According to Louis Culot, vp informatics, "BioAssay is designed to fill the niche Excel cannot. There are significant limitations in Excel such as an inability to consolidate data and limited calculating capabilities. Because BioAssay is scalable, scientists can load large amounts of assay data quickly and easily to extract meaning from millions of data points.

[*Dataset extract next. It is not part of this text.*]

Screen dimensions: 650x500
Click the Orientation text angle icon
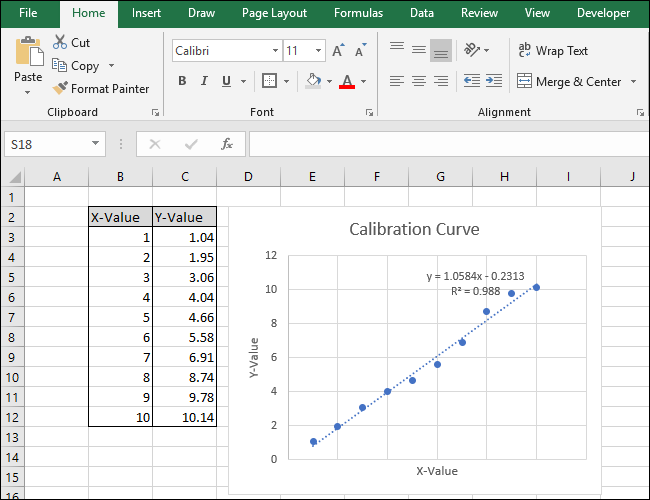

"Once the data has been captured, scientists can perform a number of operations such as creating custom plots and curve-fitting processes to select the best data. An added advantage is that anytime after collection, scientists can go back to their generated sets, and further refine them with different parameters."
Culot says that users also can import data into BioAssay from a wide variety of instruments, Excel sheets, and Oracle. "BioAssay Enterprise has great flexibility as well as a strong focus on visualizing biological data. It can be used for anything from in vivo to high throughput work."
After scientists are satisfied with data validity they can incorporate it into BioSAR Enterprise for further validation and publication to the world. BioSAR Enterprise is a web-based interface designed to access data quickly and easily, in order to create customized structure-activity reports.
Chemically induced toxicity continues to be one of the major concerns of pharmaceutical, agricultural, and other chemical industries. New analytical and visualization techniques that uncover toxicity information are aiming to minimize the late-stage attrition of drug candidates.
Chihae Yang, vp toxicology and predictive modeling at Leadscope (www.leadscope.com), says, "The inability to accurately predict safety liabilities for compounds, costs the industry billions of dollars each year. So scientists need to screen for potential toxicity issues from the very beginning."
According to Dr. Yang, this is no simple issue. "Large amounts of information are available on public databases. But these are not optimized for building structure-toxicity relationships. Often scientists are quite frustrated with attempting to predict a compound's safety from these highly fragmented data. We are working with the FDA to accumulate publicly available databases on predictive toxicology."
Dr. Yang notes that some of these data are quite scattered and distributed as paper files, microfiche, and nonstandardized toxicology memoranda. "We are organizing this nonproprietary data into a logical, searchable format that will reduce paperwork, expedite predictive toxicology studies, and provide valuable information that is currently only available to the FDA.
"Additionally, we will be incorporating chemical structures with genetic toxicity information. This will help identify biologically active moieties in order to develop QSAR modeling and testing guidelines. Leadscope and the FDA are excited to get this data out to the public. We will distribute the database and share revenues with the FDA. The databases will cost users $250/year."
Leadscope also is developing the Prediction Model Builder. This will tap into its chemoinformatics software and break down compounds into substructure fragments. "This software has open-based prediction capability for visualizing specific areas of molecules. This helps scientists determine domains of applicability and see the areas of chemical space where more data is needed to refine their models."